*EXERCISE INPUT:*

=== Section Start ===

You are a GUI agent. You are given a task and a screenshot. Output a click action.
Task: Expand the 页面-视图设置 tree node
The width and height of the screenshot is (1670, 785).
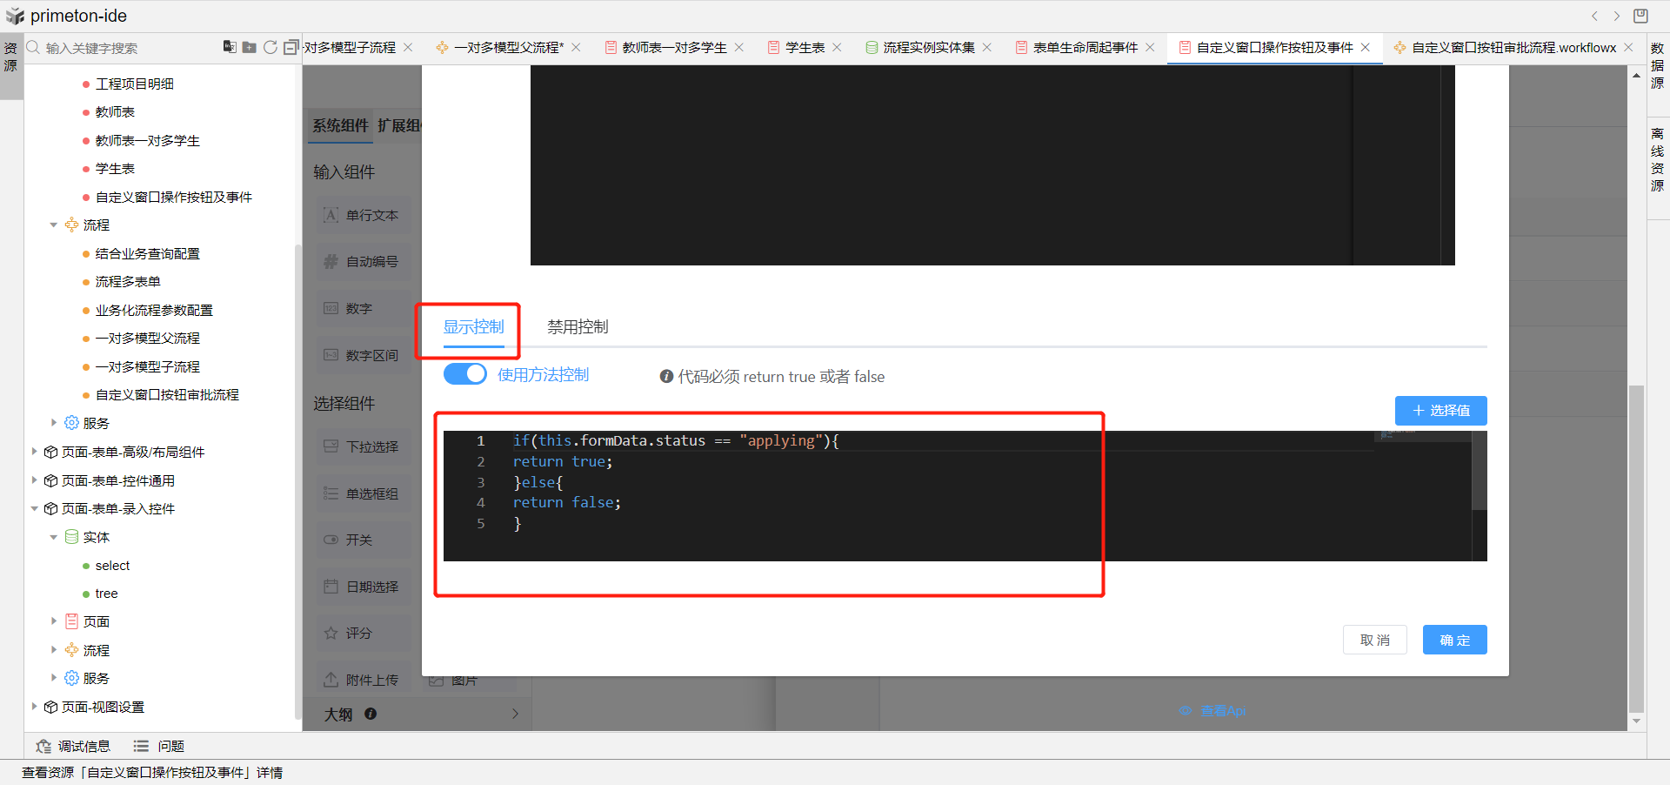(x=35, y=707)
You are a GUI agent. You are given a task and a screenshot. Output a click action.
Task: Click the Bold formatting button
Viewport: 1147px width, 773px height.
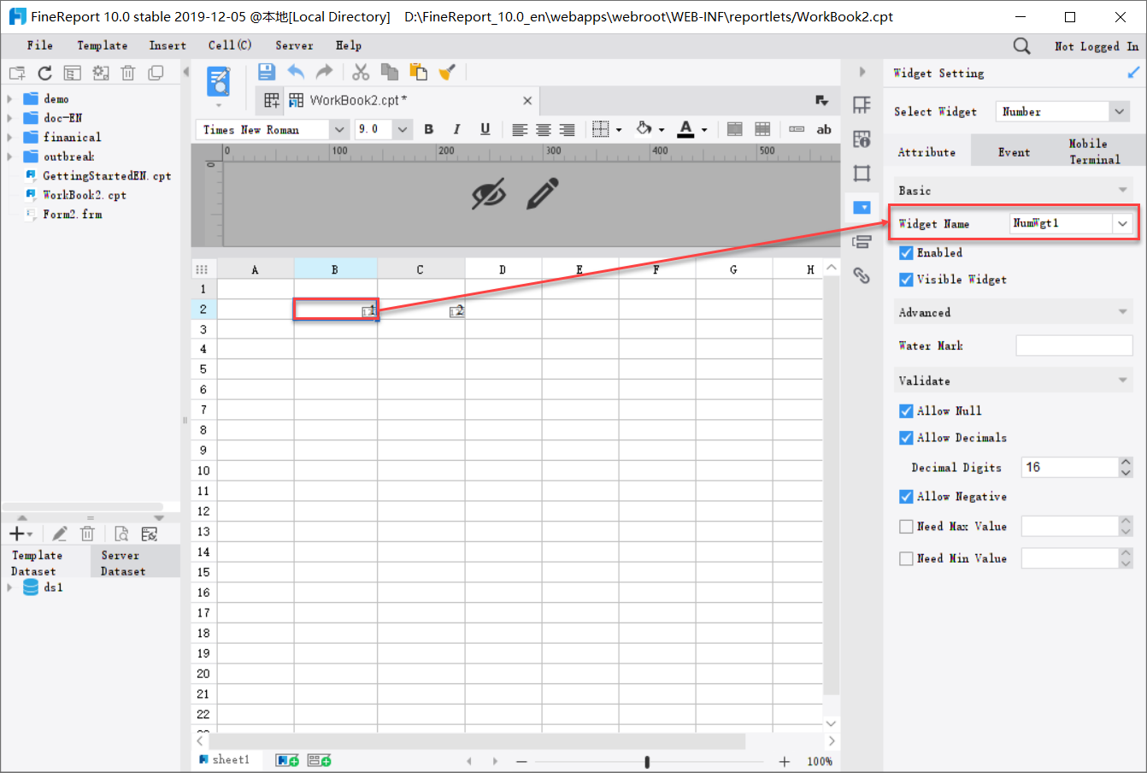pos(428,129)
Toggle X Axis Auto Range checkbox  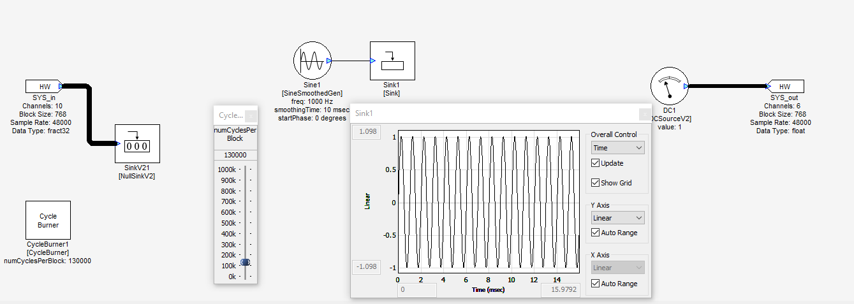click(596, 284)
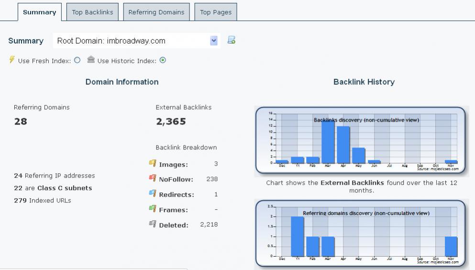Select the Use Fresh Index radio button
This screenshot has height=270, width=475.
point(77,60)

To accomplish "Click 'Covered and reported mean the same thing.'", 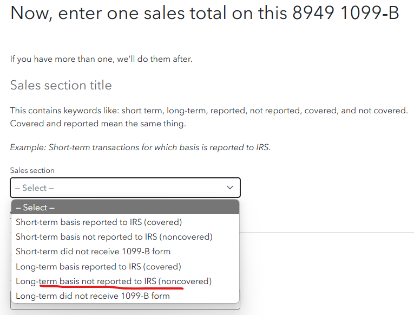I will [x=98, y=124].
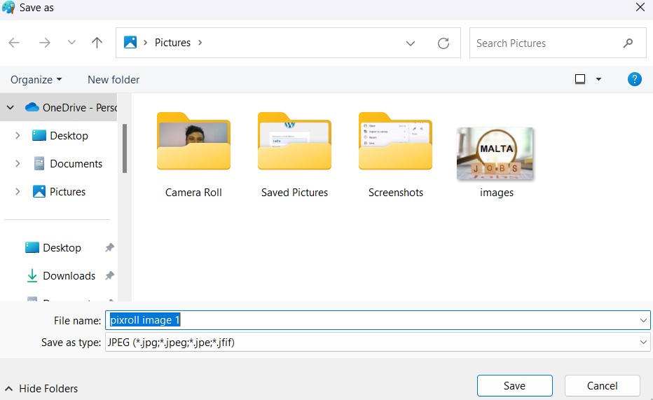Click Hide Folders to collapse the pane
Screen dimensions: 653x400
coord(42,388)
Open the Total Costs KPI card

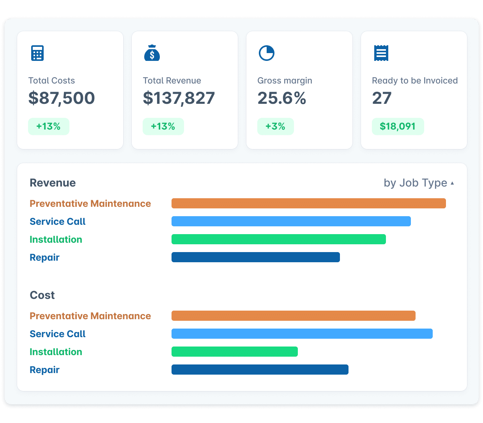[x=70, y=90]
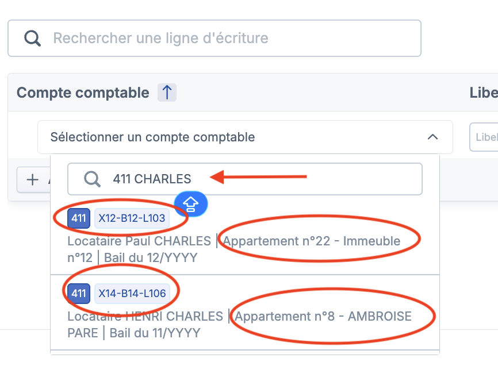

=== Section End ===

*THE PROBLEM:* Only one stretch of the entries above is needed: the lines from the one containing "Task: Expand the 页面-视图设置 tree node" through the one containing "Task: Click the Bold formatting button". Copy it exactly, without the pictures.

*ANSWER BELOW:*
Task: Expand the 页面-视图设置 tree node
The width and height of the screenshot is (1670, 785).
(x=35, y=707)
You are a GUI agent. You are given a task and a screenshot. Output a click action.
Task: Click the Bold formatting button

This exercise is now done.